Devo sforzarmi di respirare con regolarità per controllare la nausea e le vertigini. C’è qualcosa a una distanza di venti, trenta metri che affiora e scompare tra le onde. Riconosco il velo, sembra una grande medusa dorata. Provo a raggiungerlo, urlo di aspettarmi, di muovere le gambe e le braccia. Quando lo afferro mi resta tra le mani. Il primo crampo mi afferra come una mano sotto la superficie dell’acqua, è il Kraken più temuto dai nuotatori. Rilasso i muscoli, eseguo respiri profondi, mi concentro sul movimento della scatola toracica e dell’addome. L’aria gonfia il tronco e lo solleva, le gambe scivolano sott’acqua. Espiro lentamente sino all’ultima particelle di anidride carbonica. Sono un corpo statico e per metà liquido immerso in una distesa liquida e dinamica. Le palpebre pesano, il cervello pesa, il dolore pesa. Dalla temporanea e volontaria cecità emerge il viso del dottore Almasi che spiega i diversi effetti dell’annegamento in acqua dolce, salata, fredda, clorata o contaminata. Sappiamo che una volta in acqua il corpo umano è sottoposto all’azione di due forze: la spinta idrostatica e la forza di gravità che agiscono in diversi punti. Archimede per primo ha osservato come la spinta idrostatica agisca sul metacentro, portando il corpo umano verso l’alto, a livello del tronco dove i tessuti sono meno densi e pesanti. Al contrario, la forza di gravità tira verso il basso sul centro del bacino, che è più pesante. Per far coincidere metacentro e baricentro basta piegare leggermente le ginocchia e lasciare le gambe sott’acqua. In questo modo le due spinte si compensano a vicenda e il corpo galleggia senza alcuno sforzo. Questo vi consentirà di riprendere fiato, di riposare quanto basta per raggiungere la riva o aspettare i soccorsi.

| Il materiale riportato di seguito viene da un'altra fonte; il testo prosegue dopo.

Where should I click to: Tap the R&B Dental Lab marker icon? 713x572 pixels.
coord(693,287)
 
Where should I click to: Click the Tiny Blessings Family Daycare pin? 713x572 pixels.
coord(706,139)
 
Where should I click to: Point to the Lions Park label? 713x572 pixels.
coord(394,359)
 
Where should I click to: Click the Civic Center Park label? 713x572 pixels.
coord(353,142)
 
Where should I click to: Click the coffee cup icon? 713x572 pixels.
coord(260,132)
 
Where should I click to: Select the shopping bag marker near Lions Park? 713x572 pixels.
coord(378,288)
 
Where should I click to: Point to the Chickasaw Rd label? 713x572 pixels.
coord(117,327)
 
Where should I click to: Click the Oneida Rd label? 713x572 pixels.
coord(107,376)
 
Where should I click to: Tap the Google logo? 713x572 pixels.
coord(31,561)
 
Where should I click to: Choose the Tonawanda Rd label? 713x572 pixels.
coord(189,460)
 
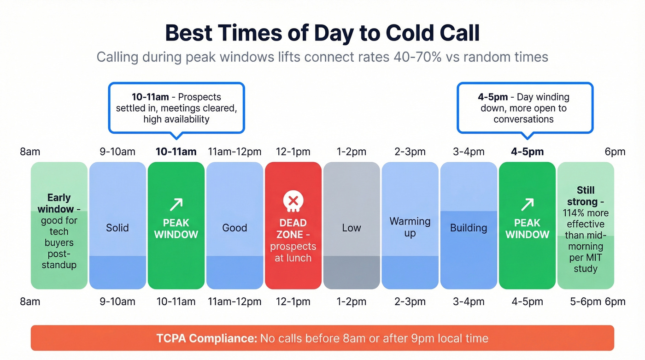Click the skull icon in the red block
pos(293,201)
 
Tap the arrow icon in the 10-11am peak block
pos(176,204)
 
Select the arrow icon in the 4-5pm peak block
pos(527,204)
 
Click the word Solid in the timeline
pos(117,228)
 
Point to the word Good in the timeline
pos(235,228)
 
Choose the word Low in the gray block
pos(352,228)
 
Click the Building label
pos(469,228)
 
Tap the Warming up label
pos(410,227)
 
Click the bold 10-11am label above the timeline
pos(176,152)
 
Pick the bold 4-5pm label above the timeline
pos(527,152)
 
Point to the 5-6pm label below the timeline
pos(585,302)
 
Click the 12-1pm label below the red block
pos(293,302)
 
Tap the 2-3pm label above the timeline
pos(410,152)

Mi sembravano nozioni inutili e tediose. Invece ora galleggio: un minuscolo corpo in balia dell'immensità. I crampi sono passati, i muscoli bruciano come fossero ustionati, ma il battito cardiaco e il respiro sono quasi regolari.

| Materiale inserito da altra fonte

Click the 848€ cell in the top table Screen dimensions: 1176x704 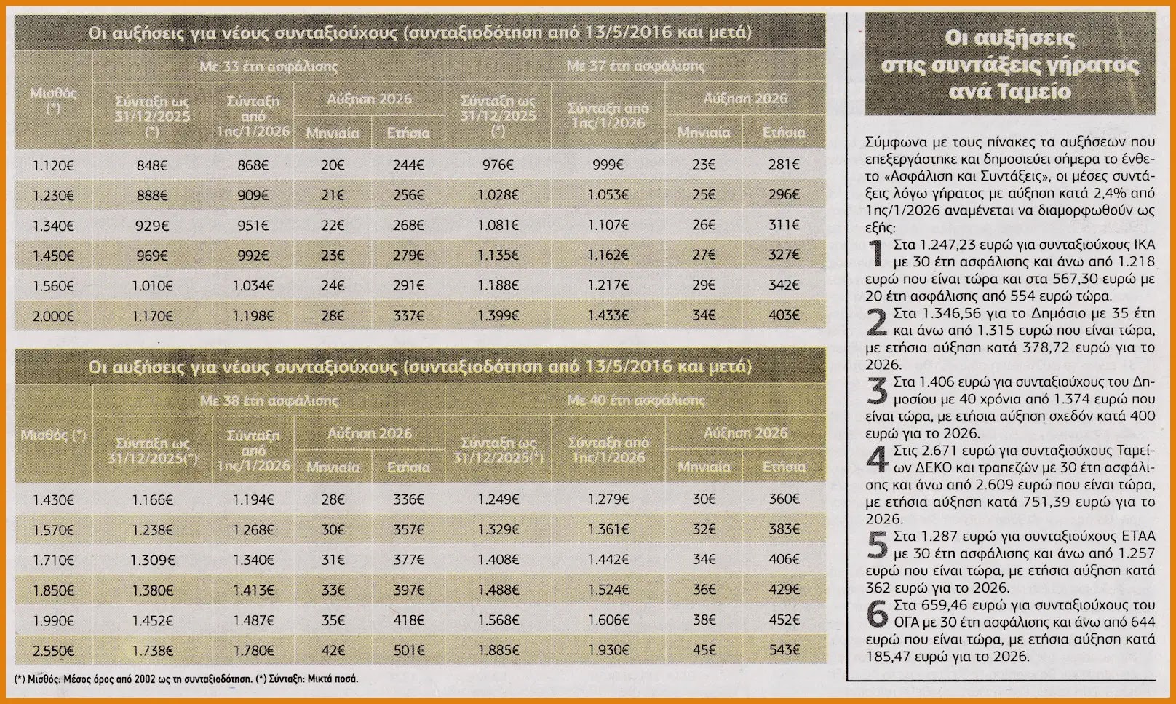coord(151,165)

Sento il motore di un natante che si avvicina. Pochi minuti e mi issano sul pattugliatore. So che non escono in mare per recuperare i naufraghi, ma per evitare che restino testimoni sulle rotte degli scafisti.
La porta si spalanca e sbatte contro la parete. Dal tetto piovono frammenti d’intonaco che mi colpiscono sul viso e sulle gambe. È come se una lama mi trafiggesse la carne. Per non affogare mi sono liberata del jilbāb e dell’hijab, ma ho lasciato la tunica leggera, ne sono certa. Com’è possibile che l’intonaco cada sulle gambe nude?
L’istinto mi suggerisce di non muovermi, di non rivelare che sono sveglia. I due uomini urlano come dannati. Dalla direzione delle voci comprendo che sono fermi davanti a me: è la posizione migliore per spiarli, ma è anche la più pericolosa.
Socchiudo l’occhio destro quanto basta per vedere: uno è girato di spalle. L’altro urla una raffica di “no”, poi colpisce l’altro sulla spalla. Per un attimo vedo il suo viso: un teschio su cui le belve hanno lasciato un po’ di pelle essiccata e poca carne. È un membro dell’equipaggio del pattugliatore.
Ho gli occhi serrati e non vedo chi dei due mi afferra per una gamba e mi scaraventa sul pavimento. L’ultima cosa che sento è il catarroso borbottio di un rantolo. Ma non ho il tempo di chiedermi chi è che agonizza.